As Head of Information Management for Retail Banking Operations of Standard Bank South Africa, Itumeleng Monale knows that strong data governance and management are the foundational capability needed to ensure that teams across Business Intelligence and Data Analytics are better able to perform their functions of data exploitation and monetization.  She has a keen interest in the proliferation of AI, not only for the purposes of data exploitation but for enhanced customer experiences. We asked Itumeleng a few questions on this important technology for future advancements.
 
What was the business opportunity you sought to address by enabling AI?


Our organisation was investing in data science initiatives; however the data was of poor quality, difficult to access and our legacy architecture meant that data was disjointed across the organisation. All the models initially were being applied to customer data that was at quality levels of approximately 20%.  We then embarked on a journey of four years of implementing a robust data management practice that would enable data exploitation to reap business benefits through various use cases and applications - from RPA, to supporting the building of accelerated models for data analysis and using AI.
 
What has your company achieved with AI?


Data monetisation is becoming an increasing paradigm in our the bank - to the extent that PBB are able to quantify the financial uplift from data analytics work above and beyond business as usual. Relationship bankers utilising some of the models the analytics teams have applied are experiencing 40% revenue uplift relative to their peers who have not adopted the personalized offer tools that have been made available to them.

Using intelligence to automate our metadata management processes has shrunk our analysis cycle for new systems migrations and implementations down to 20% of the time it used to take. This is accelerating many business initiatives, including our migration of workloads to the cloud, as well as ingestion of data into our data reservoir.
 
What advice would you share with others who are considering using AI?


The initial process can feel slow but making the right efforts early on will accelerate it and create benefits down the line. The fact that IBM is recognising leaders across the data value chain for this honour, is a testament to the importance of Data Management in the AI journey. It is very important to never automate anything you don’t fundamentally understand. The algorithms may be very complex for human comprehension, but the underlying principles must be clear.
 
Why should women be more involved in the creation and use of AI?

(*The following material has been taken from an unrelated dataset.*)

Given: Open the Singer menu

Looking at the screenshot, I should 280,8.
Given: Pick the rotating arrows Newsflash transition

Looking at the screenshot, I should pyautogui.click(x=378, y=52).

AI is currently the technical manifestation of thought processes that were, initially, human. With this in mind, the more diverse the people who shape it, the more representative the machine outcomes will become. Woman make up just about half of the global population: to get optimal outcomes, their voices must be taken into account. Secondly, on average, women are empirically proven to impact more human beings around them, per individual, relative to men. So just based on good common sense and what is best for humanity, you really can’t exclude women.